Gauteng education MEC Panyaza Lesufi came out to assure parents that their children won’t be deregistered if they don’t return to school after Grade 6s and 11s returned to their classes on Monday morning.
This follows reports that some across the country were reportedly turning learners away ahead of the return. Parents went on Twitter to complain over their children being told to go home due to the schools lacking personal protective equipment (PPE).
Speaking on 702, Lesufi said those learners who wouldn’t return to class should continue and study at home.
“Gauteng has taken a different approach, if families feel that their children can’t go back to school, we have given them the opportunity for home education.

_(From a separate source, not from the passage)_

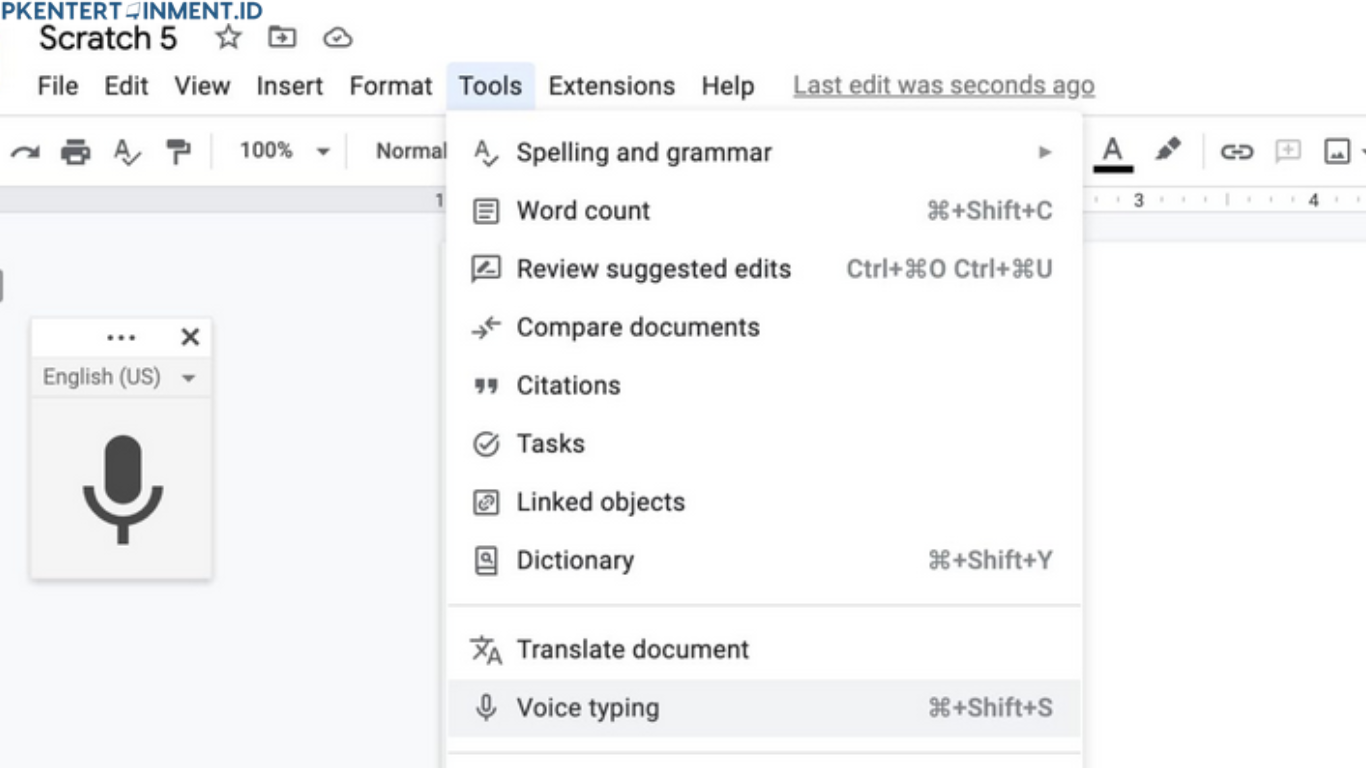
Task: Open the Extensions menu
Action: click(611, 86)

“Those that want their children to come back, we have strengthened the strict protocols within our schools. We have given support to every family to choose the best outcome that will suit their children.”
The MEC further said that the law, which compelled schools to deregister pupils who did not come to school for 10 consecutive days without an explanation, had been amended.

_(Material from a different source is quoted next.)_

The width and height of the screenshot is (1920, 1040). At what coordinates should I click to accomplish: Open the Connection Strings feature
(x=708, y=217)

“If we can’t get the teaching staff in order, some of the services that we are offering can’t be rendered. The law has been amended. If your child is not back at school, they will not be deregistered, they will have space next year. But we encourage parents to choose other options that ensures that their children continue learning.”
Since the return of pupils in Grades 7 and 12 on 8 June, 2,740 out of 440,000 teachers were infected. While 968 of the country’s 26,000 schools across the country were forced to close and re-open because of Covid-19.
Meanwhile, Gauteng health MEC Dr Bandile Masuku said the province was still deliberating on applying stricter lockdown regulations.
During a media briefing on Friday, 3 July 2020, the provincial government said it would approach the national coronavirus command council (NCCC) to reinstate some of the previous lockdown restrictions to assist in fighting the spread of Covid-19.
Intermittent lockdowns will see the province opening up and then closing the economy for a particular period of time.
The surge of human movement in the province has brought a high rate on infections and as a result, screening would remain a major priority while hospital beds would be increased to accommodate the expected demand.
“We wouldn’t want to return to hard lockdown because of the implications it has for the economy. What we are putting across is that we also have to get into it with proper insight because we’ve got experience with the previous lockdown.”
Masuku said that most of the cases being recorded currently did not require hospitalisation while he also confirmed that 700 beds were prepared for Covid-19 patients in the process.
Gauteng currently has a total number of 63,404 Covid-19 cases, as of 5 July 2020, with 16,887 recoveries in the process, while, the Covid-19 related deaths stands at 353.